Researchers share the dirt on Year of Soils
By John Carberry
We walk on it, we eat from it, we draw our water through it, and we send our waste into its depths to return clean once more.
But what do we really know about soil?
Faculty and graduate researchers from Cornell’s Soil and Crop Sciences section took over the first floor lobby of Mann Library April 29 to spread the dirt on the power – and vulnerability – of that thin terrestrial layer upon which all land-borne life depends.
“We’re just trying to showcase cool things about soil, and the services it provides for us,” said graduate researcher Rachel Hestrin, fresh from showing some of the essential oddities of soil microbes to a group of fascinated undergraduates.
Microbes were just part of the daylong display, built on the United Nations’ 2015 theme, “International Year of the Soils.” U.N. officials said its goals were to raise awareness about the importance of soil for human life, educate the public about the crucial role soil plays in food security and promote investment in sustainable soil management activities. Officials also called for stepped-up collection of scientific data and monitoring of soil health around the globe.
Researchers from Cornell’s Soil and Crop Sciences section are leading that final charge. In addition to displaying petri plates that show microbes breaking down cellulose and defending their turf, Hestrin dug forearms-deep into a crate of shredded newspaper and organic waste, carefully cradling the small earthworms who were turning it all into black organic rich soil.
Fellow Ph.D. candidate Mike Schmidt demonstrated the filtration qualities of different soil types, noting that a sand-rich mixture excels at removing suspended particles from murky water – the process relied upon by almost every septic system and municipal waste treatment plant in the U.S.
Next to Schmidt’s steadily dripping display, senior research associate Julie Lauren displayed plant-bacteria symbiosis and the unintended effects human intervention can have on those beneficial relationships. In one tray, a small bean plant showed a dense and unmarked root system. Next to it, another bean plant showed small clusters of round peppercorn-sized “nodules” on its roots – a sign of good things in the soil.
“That’s actually a symbiotic association,” Lauren said, adding the plant will grow root hairs to curl around and house nitrogen-fixing bacteria. The tiny tenants create usable nitrogen from the air and in turn the plant offers carbon and carbohydrates. When fertilizer nitrogen is added to the soil, leguminous plants don’t have the need, the bacteria can’t find hosts and the nitrogen-fixing cycle is suppressed.

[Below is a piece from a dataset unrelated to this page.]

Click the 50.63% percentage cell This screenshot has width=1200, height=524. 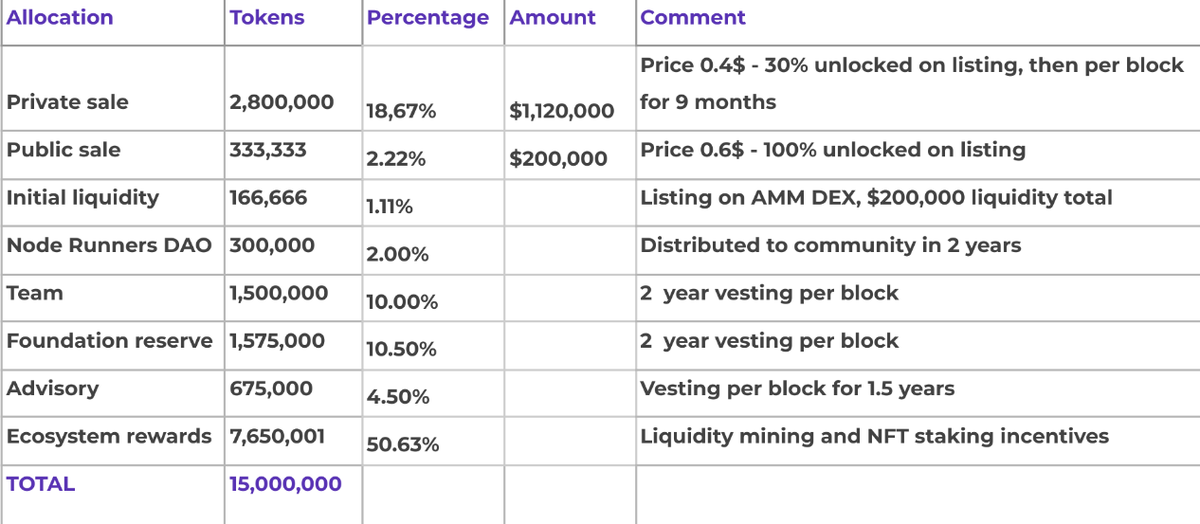[x=403, y=444]
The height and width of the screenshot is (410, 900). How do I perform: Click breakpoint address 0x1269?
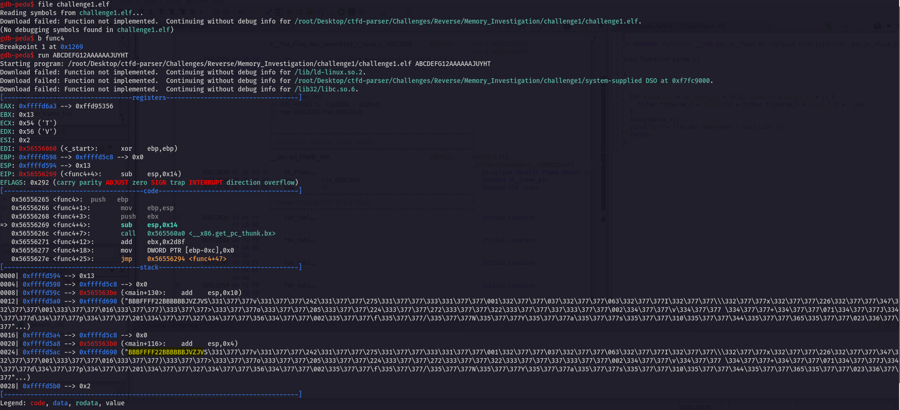(71, 46)
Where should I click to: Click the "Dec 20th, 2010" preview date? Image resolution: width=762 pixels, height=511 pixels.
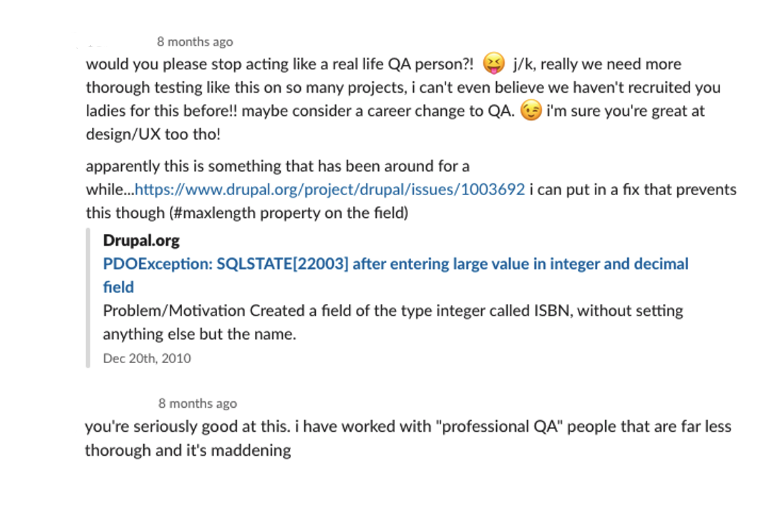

“The need is what’s attracting the microorganisms to it,” Lauren said.
Pulling a tube of “Miami Silt Loam” from a display case of two dozen samples, soil biogeochemist Carmen Enid Martinez explained the physical, chemical and organic processes that turn bedrock into topsoil. That tube also is important, Martinez said, because it shows what this process can do to potassium-rich illite (a mineral molecule modeled on a nearby table), creating the rich agricultural soils upon which farmers and gardeners in much of Pennsylvania and New York depend. Martinez said the potential variety of soils is almost endless.
“It depends on the bedrock, and the process, and it can form this profile or that profile,” she said.

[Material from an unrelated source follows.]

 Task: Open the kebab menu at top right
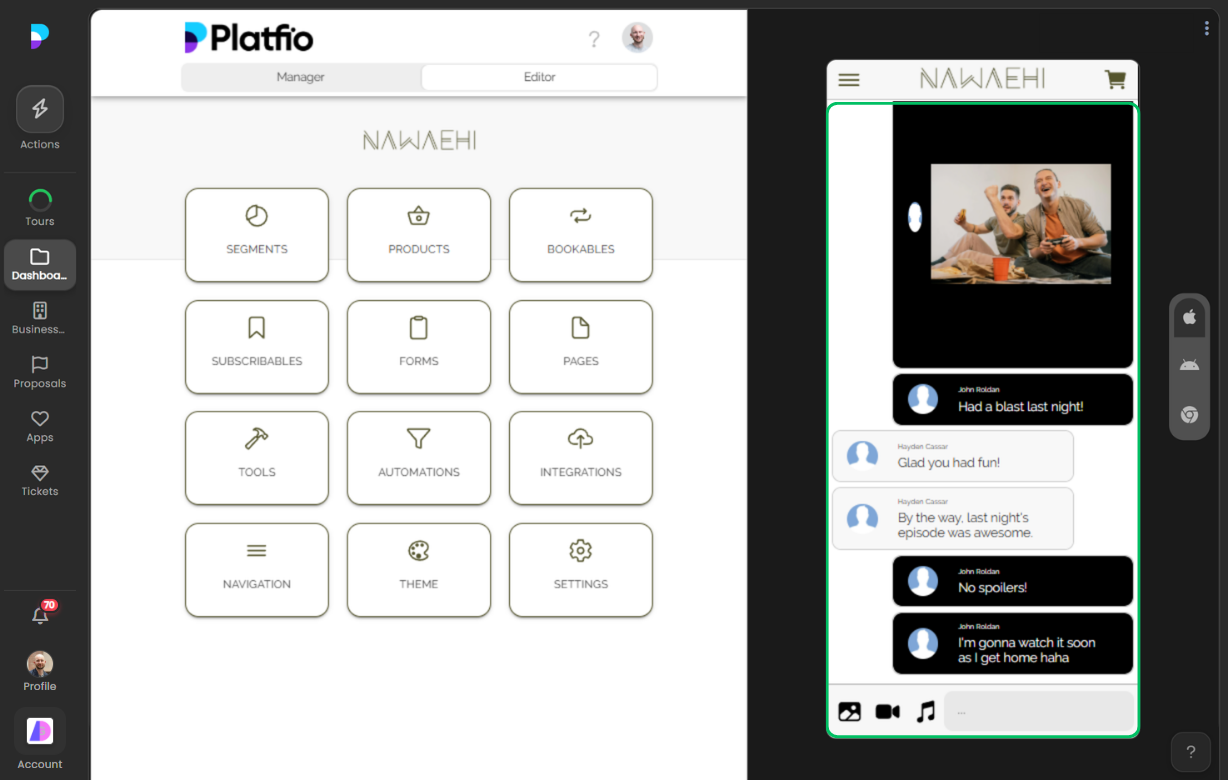[1206, 28]
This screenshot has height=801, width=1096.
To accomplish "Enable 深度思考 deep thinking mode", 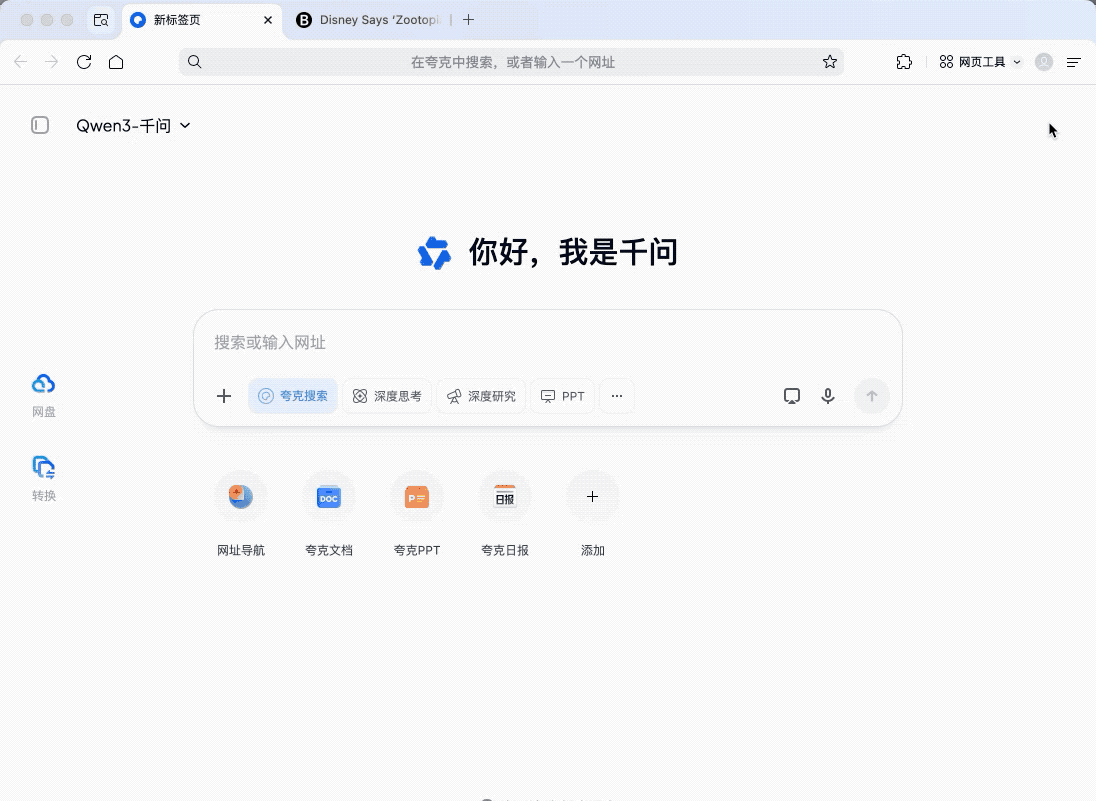I will pos(387,396).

College of Agriculture and Life Sciences Dean Kathryn Boor listened to Martinez marvel at the diversity of soil and thanked everyone for putting on an excellent and essential display.
“We’re nowhere without healthy soil,” she said. “I do think that we sometimes take soil for granted, so I’m grateful to our students, staff and faculty who are willing to spend their time to help people understand.”
John Carberry is managing editor of the College of Agriculture and Life Sciences.